▸ **Description of the task**
Begin with the line that holds "Where should I click to: Click the green" and repeat each line after it exactly, ending with the last line of the listing.

---- Record excerpts

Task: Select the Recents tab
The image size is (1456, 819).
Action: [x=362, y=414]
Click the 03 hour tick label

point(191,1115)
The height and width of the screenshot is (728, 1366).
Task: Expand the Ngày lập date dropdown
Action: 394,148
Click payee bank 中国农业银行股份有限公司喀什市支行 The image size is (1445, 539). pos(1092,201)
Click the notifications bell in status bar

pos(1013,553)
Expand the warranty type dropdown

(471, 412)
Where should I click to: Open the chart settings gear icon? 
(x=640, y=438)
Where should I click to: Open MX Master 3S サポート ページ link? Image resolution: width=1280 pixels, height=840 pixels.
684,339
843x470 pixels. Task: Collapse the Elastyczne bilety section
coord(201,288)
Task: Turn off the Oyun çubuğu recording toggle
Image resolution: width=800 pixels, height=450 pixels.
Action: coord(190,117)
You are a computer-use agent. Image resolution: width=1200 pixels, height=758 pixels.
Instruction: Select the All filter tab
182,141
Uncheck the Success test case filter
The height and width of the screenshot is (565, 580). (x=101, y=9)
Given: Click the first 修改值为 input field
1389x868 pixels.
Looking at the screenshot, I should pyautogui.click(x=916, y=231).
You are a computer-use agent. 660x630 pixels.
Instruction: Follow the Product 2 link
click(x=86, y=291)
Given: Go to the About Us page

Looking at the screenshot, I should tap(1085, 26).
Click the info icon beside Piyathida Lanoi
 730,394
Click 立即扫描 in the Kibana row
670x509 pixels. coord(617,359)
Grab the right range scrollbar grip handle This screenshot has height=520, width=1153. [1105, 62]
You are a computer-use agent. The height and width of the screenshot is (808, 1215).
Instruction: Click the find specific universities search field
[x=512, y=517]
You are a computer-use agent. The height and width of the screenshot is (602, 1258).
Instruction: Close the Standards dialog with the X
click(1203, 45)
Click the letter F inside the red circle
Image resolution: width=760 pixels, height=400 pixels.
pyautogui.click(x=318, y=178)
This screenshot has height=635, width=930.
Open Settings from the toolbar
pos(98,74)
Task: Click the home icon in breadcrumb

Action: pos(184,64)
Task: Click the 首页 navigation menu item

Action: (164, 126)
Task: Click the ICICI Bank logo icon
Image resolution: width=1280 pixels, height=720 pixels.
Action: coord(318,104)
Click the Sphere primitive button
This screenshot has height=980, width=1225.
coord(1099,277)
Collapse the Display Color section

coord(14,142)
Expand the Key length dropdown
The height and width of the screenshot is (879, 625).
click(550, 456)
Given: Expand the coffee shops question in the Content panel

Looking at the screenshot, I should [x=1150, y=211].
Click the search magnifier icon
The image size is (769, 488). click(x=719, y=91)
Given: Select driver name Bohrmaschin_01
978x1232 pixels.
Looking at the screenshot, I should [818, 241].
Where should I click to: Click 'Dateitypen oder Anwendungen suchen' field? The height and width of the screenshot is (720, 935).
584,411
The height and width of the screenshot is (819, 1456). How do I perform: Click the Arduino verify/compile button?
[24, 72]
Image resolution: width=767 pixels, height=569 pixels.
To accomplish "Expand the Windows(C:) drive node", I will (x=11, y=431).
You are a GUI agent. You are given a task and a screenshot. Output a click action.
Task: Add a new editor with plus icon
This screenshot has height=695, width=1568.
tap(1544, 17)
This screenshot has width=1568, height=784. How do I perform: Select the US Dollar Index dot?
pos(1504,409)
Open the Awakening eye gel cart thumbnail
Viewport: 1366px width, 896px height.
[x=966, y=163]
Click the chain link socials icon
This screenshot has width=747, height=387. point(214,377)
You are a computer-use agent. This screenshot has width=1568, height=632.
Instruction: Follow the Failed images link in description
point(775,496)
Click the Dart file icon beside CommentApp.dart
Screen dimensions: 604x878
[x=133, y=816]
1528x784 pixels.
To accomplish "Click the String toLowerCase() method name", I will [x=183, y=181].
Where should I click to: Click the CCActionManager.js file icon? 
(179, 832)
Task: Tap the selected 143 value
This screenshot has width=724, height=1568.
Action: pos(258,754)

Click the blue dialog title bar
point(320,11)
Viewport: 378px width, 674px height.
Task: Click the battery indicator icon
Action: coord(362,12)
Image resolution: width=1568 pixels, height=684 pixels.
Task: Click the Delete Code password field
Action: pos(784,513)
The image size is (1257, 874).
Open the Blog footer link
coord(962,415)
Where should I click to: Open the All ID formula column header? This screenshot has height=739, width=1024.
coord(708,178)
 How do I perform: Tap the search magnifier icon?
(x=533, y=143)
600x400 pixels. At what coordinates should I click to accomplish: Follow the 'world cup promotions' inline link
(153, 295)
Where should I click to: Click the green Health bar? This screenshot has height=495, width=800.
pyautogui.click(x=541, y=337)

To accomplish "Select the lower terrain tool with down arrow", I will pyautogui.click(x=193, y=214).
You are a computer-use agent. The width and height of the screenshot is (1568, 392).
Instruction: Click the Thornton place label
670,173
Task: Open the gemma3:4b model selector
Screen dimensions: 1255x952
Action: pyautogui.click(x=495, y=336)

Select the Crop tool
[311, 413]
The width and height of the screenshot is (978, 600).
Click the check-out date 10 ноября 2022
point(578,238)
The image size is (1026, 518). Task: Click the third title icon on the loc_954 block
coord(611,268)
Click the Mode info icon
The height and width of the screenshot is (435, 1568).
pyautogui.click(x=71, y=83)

--------

▸ **Answer for this exercise**
Where should I click to: Click the green Health bar? This screenshot has height=495, width=800.
pyautogui.click(x=541, y=337)

To accomplish "Select the lower terrain tool with down arrow", I will pyautogui.click(x=193, y=214).
You are a computer-use agent. The width and height of the screenshot is (1568, 392).
Instruction: Click the Thornton place label
670,173
Task: Open the gemma3:4b model selector
Screen dimensions: 1255x952
Action: pyautogui.click(x=495, y=336)

Select the Crop tool
[311, 413]
The width and height of the screenshot is (978, 600).
Click the check-out date 10 ноября 2022
point(578,238)
The image size is (1026, 518). Task: Click the third title icon on the loc_954 block
coord(611,268)
Click the Mode info icon
The height and width of the screenshot is (435, 1568).
pyautogui.click(x=71, y=83)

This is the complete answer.